Syria heartened by Obama's plan for Iraq: envoy
UNITED NATIONS (Reuters) - Syria said on Friday it was heartened by U.S. President-elect Barack Obama's plan to pull U.S. combat troops from Iraq within 16 months of taking office since it reflects the desire of Iraq and its neighbors.
"We feel ... encouraged by what we hear as promises from the elected president, Mr. Obama, that he would like to withdraw the American forces from Iraq within a fixed timetable," Syrian Ambassador Bashar Ja'afari told reporters after a meeting of the U.N. Security Council on Iraq.
"We encourage him to do so because this is the will of the Iraqi people as well as the will of the neighboring countries of Iraq (and) the international community," he said.
The administration of U.S. President George W. Bush has agreed to a 2011 withdrawal date in a draft security pact to replace a U.N. mandate that expires at the end of this year.
The agreement has not been finalized, and it is possible a deal will not be reached before Obama takes office on January 20.
The United States has accused Syria of not doing enough to prevent the flow of foreign fighters into Iraq to join the insurgency against U.S., coalition and Iraqi forces, a charge repeated by U.S. Ambassador Zalmay Khalilzad on Friday.
Last month the U.S. military carried out an air strike in eastern Syria that a U.S. official said killed a top smuggler of foreign fighters into Iraq. Damascus said the raid, which has made its ties with Washington even icier, killed eight civilians.
Syria sent letters of protest to U.N. Secretary-General Ban Ki-moon and the U.N. Security Council demanding action to prevent a repeat of the incident. The council never took up the issue, but Ja'afari said non-aligned countries condemned it.
The Syrian envoy did not directly address U.S. accusations that Syria was a gateway for foreign insurgents but he spoke at length about the October 26 raid.
He said the United States had sent a message to Syria via Iraqi Foreign Minister Hoshiyar Zebari, who visited Damascus this week, that included a promise there would be no such attacks in the future.

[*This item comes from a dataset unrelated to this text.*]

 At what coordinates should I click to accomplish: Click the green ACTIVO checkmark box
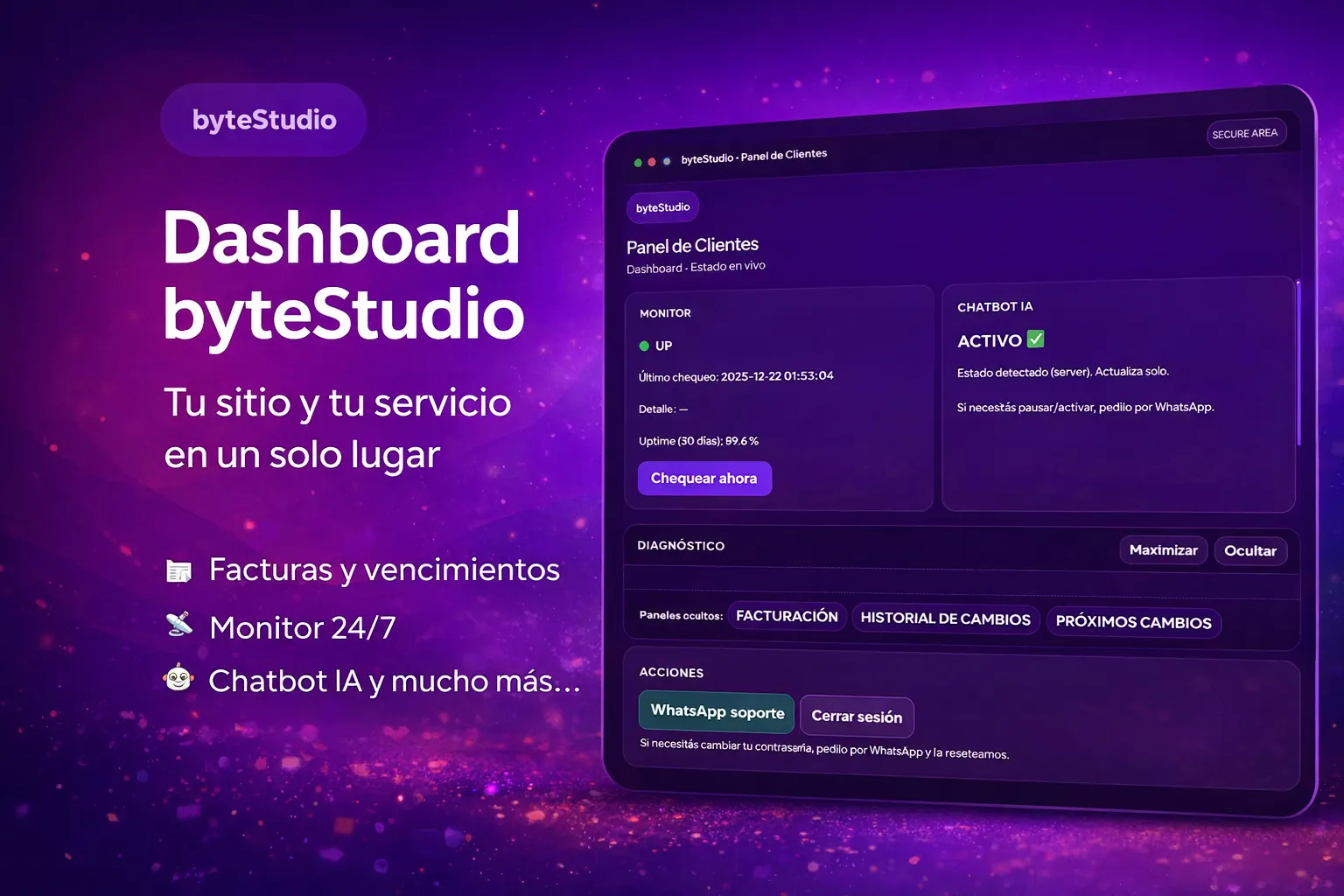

"He handed over to us an American promise that this aggression will not be repeated," he said. "That means that the American side acknowledged that act of aggression."

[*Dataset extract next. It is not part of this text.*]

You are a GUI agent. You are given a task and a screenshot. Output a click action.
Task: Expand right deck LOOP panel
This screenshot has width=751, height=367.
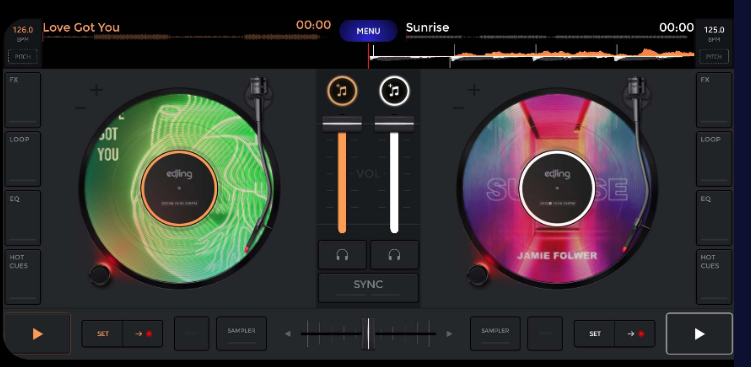click(714, 159)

Asked about that statement, a U.S. official said: "The comments reflect diplomatic discussion between the governments of Syria and Iraq. We are not a party to these discussions."
Iraq's U.N. mission had no immediate comment. But the official Syrian news agency reported on Wednesday that Zebari gave Syrian President Bashar al-Assad a letter from Iraqi Prime Minister Nuri al-Maliki assuring Assad that any pact Iraq signed with the United States would not harm Syria's security.